Ghana. Akwasidae, an Ashanti Festival of Rich Cultural Heritage

It is the most important event celebrated by the Chiefs and people of Ashanti in the central part of Ghana. We attend the celebration.

It is a magnificent celebration centred on ancestral reverence, remembrance and acknowledgment of past kings and noble feats.  It marks the sheer magnificence of the golden heritage of the Ashanti people. Between 1697 and 1699, the Battle of Feyiase, otherwise known as the Ashanti war of independence, was an occasion to re-affirm indivisibility.

Akwasidae serves as a celebration of the Golden Stool and a cultural vibrancy that brings together the Asantehene, sub-kings and subjects at Manhyia in Kumasi. The Akwasidae celebration is indeed an eventful spectacle, where the spiritual meets the physical. Ashanti culture centres on ancestral worship.

The festival is also known to honour the Ashanti independence war. It is celebrated on a Sunday, once in every six weeks. The importance of the celebration of Akwasidae festival is next only to the National Day celebrations.

In Akan, ‘adae’ means ‘place of rest’, and as such Akwasidae is when past kings are called upon to invoke their blessings on the people. Prior to Akwasidae, the preceding Saturday evening, known as Memeneda Dapaa, sees elderly women of the Stool conveying emblematic songs to the palace grounds. Drums and horns voice out harmonies and dancing goes on until the early hours of the morning, inviting the spirits of the dead. One place to learn more about the event is the Manhyia Museum.

__Dataset records__
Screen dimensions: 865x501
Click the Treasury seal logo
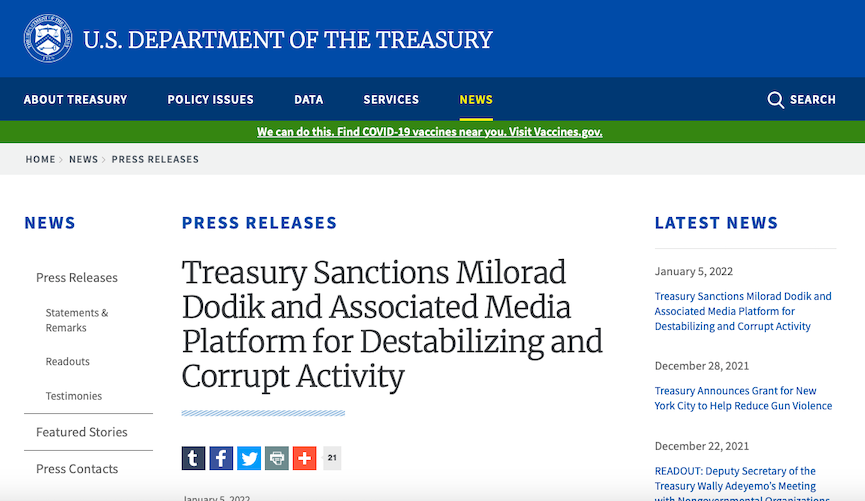48,39

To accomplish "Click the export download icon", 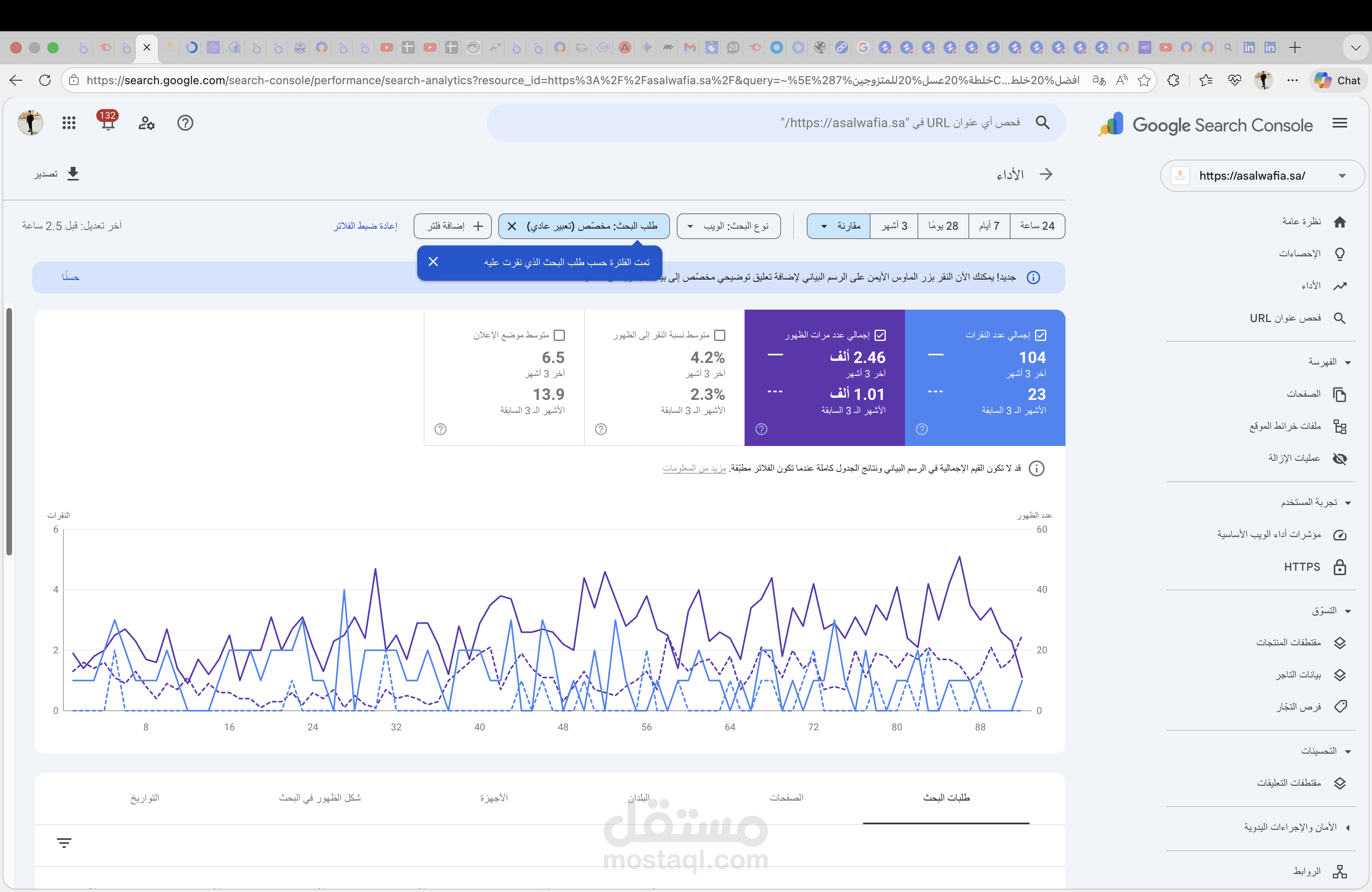I will click(73, 173).
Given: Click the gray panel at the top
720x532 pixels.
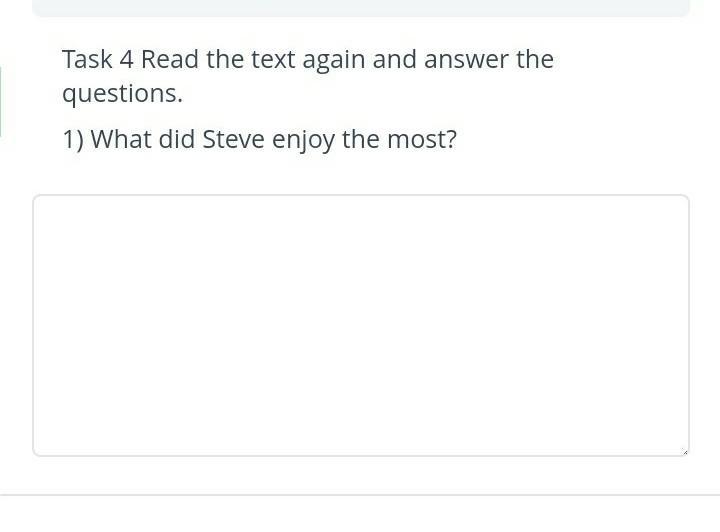Looking at the screenshot, I should (x=360, y=8).
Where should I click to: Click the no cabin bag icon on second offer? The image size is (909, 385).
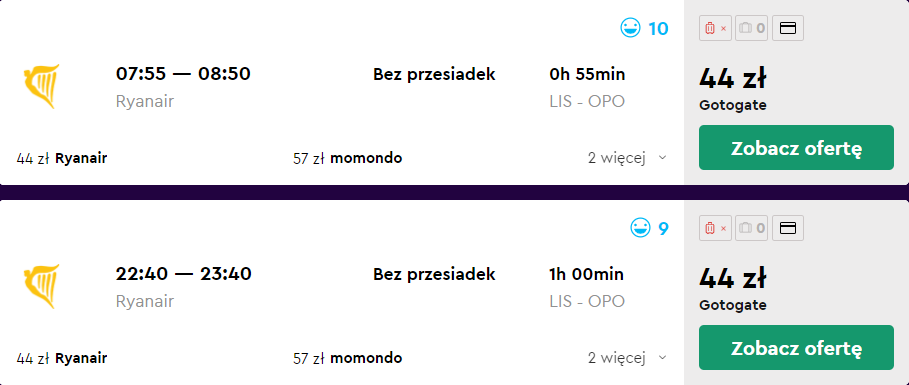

__What the task asks__
Resume the text on the Akwasidae festival, picking up immediately after its final sentence. The records were drawn from a source separate from the text on the Akwasidae festival.

__Response__
The traditions of the Akwasidae festival are connected with the Akan annual calendar which is divided into nine parts. Each part lasts approximately six weeks (between 40–42 days in a period). The celebration of this period is called the ‘Adae’ festival.

The ‘Adae’ Festival has two celebration days: the Akwasidae festival, which is celebrated on the final Sunday of the period, and the Awukudae festival, which is celebrated on a Wednesday within the period. The Friday 10 days preceding the Akwasidae is called Fofie, which means a ritual Friday. During the last Akwasidae of the year, which coincides with the Adae Kese Festival, special attention is given to making food offerings and donations for helping people. The festivals of Adae are not interchangeable as they were fixed from ancient times.

The festival celebrates the milestones in the history of the Ashanti Kingdom. Its first celebration was during the attainment of statehood by the Ashanti Kingdom after it had defeated the Denkyiras in the battle of Feyiase, also known as the Ashanti independence war.

During the Akwasidae festival, the rich cultural heritage of the Ashanti people is displayed to attract local people and foreign visitors. The Ashanti kingdom is made up of social groups led by clan heads, compelled to connect the life force of the past and the people.  Due to the rich nature of the event, the festival takes place in the royal palace and gathers thousands of people, all dressed in traditional costumes.

The ceremony opens in the throne room, where only the initiates are allowed. According to the Ashanti cultural archive records, Akwasidae is an ornate ceremony, commemorating the date that the Ashanti Golden Stool was magically brought down from heaven.

The Golden Stool is historic and arguably the most sacred symbol commanded from the sky by Okomfo Anokye, into the lap of Asantehene Osei Tutu during the 17th century. The stool stands 18 inches high, 24 inches long and 12 inches wide and is never allowed to come into contact with earth or be used as a seat. Every new king is lowered and raised over the Golden Stool without ever touching it. At Akwasidae, the Asantehene sits in close proximity to the installed Golden Stool. Since its introduction, the Golden Stool has always symbolised solidarity within the Ashanti kingdom.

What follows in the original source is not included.